PROJECT INVOLVE TURNS 20!
This year, Film Independent celebrates the 20th anniversary of Project Involve, our signature diversity and mentorship program. In October, we welcomed thirty talented filmmakers into our twentieth class. Anniversaries come and go, but this one feels truly significant to all of us at Film Independent. Project Involve is squarely at the center of our mission: championing the cause of independent film and supporting a community of artists who embody diversity, innovation and uniqueness of vision.
For anyone unfamiliar with the program, Project Involve is a nine-month program that runs in Los Angeles from October through June. Each year we accept about 30 filmmakers from communities traditionally underrepresented in the film industry – a mix of writers, directors, producers, DPs and editors, as well as people seeking to work in acquisitions, marketing, distribution, agencies, etc. Over the nine months of the program, these filmmakers receive one-on-one mentorship, participate in a series of master workshops on the craft as well as the business of filmmaking, and they also work together to create a collection of short films. The program concludes in June when their short films premiere at the Los Angeles Film Festival.
A little history: When the program began twenty years ago, it was specifically for young women of color, aged 18 to 24. Since then, the program has evolved to embody the broadest notion of diversity, or inclusiveness. We welcome talented filmmakers from different ethnicities, sexual orientations, genders, ages, economic backgrounds and with physical disabilities. We have over 600 alumni who are now working in virtually every part of the film industry – in independent film, the studio world, television, the web, you name it. Among the many films written, directed and/or produced by PI Fellows are Circumstance, Pariah, Amreeka, Justin Bieber: Never Say Never, Real Women Have Curves, Miss Navajo, Mosquita y Mari, and After Innocence – to name but a few.
Do We Still Need a Diversity Program?
Anniversaries are a time for self-reflection, and they also present an opportunity to ask about the value of what one is doing. So one might ask, do we really need Project Involve today? Given all those alumni out there making films, can we stop the program now? It’s noteworthy that just as the PI anniversary kicks off, one of the biggest films to open is Cloud Atlas, a huge studio film co-directed by Lana Wachowski, an openly transgendered filmmaker.
While it’s certainly fair to ask such a question, there is absolutely no doubt that programs like Project Involve are needed now more than ever. There remain plenty of unheard voices and untold stories in the film industry. To cite one recent statistic, women accounted for 5% of directors in 2011, which is actually a decrease of 2% from 2010 and about half the percentage of women directors working in 1998. In another study, the DGA reported this fall that in 2011-2012, 73% of all television episodes were directed by Caucasian males. Only 4% of episodes were directed by minority women. Other statistics are, sadly, equally grim.

TO BE DONE - Extend the Project Involve article past its last sentence, keeping its voice and its argument for why diversity programs are still needed. The data that follows plays no part in the work here.

DATA SECTION -

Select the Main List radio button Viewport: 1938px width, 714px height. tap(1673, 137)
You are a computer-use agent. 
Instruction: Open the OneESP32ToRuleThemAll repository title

REPLY -
“We believe that a vibrant film culture is one that includes all voices, one that tells stories you haven’t seen or heard before, and tells them in ways that are fresh and surprising.”
A Vibrant Film Culture Includes All Voices
While hearing these stats year after year may have a demoralizing effect, at Film Independent we take them as a spur to action and as reinforcement that Project Involve remains as vitally important today as it was 20 years ago. We believe that a vibrant film culture is one that includes all voices, one that tells stories you haven’t seen or heard before, and tells them in ways that are fresh and surprising.
At the Spirit Awards – one of our other key programs – we celebrate films that embody uniqueness of vision and that tackle original, provocative subject matter. It’s our belief that those films are born not out of the typically homogenous group currently represented in our industry, but out of an inclusive artistic culture that champions personal, risk-taking and authentic stories – one that looks like a lot like Project Involve.
To mark PI’s anniversary, we reached out to director and PI alumna Jessica Sanders to see if she would direct a PSA for the program. Together with producer Mel Jones, also a program alumna, they came up with the above, which we feel beautifully captures the joyous and welcoming spirit of the program. A huge thanks to Jessica and Mel, and everyone else who worked on this PSA!
A Plea to You, the Reader: Get Involved!
If you are a graduate of Project Involve and you’re not a current member of Film Independent, please join! In addition to being an annual program, Project Involve is a community of incredible alumni: like-minded filmmakers who support each other. By joining Film Independent, you will help us to stay connected with you as well as to be able to continue offering this program to future filmmakers. If you would like to support the program at any level, please click here. On behalf of past, present and future Project Involve filmmakers, we thank you.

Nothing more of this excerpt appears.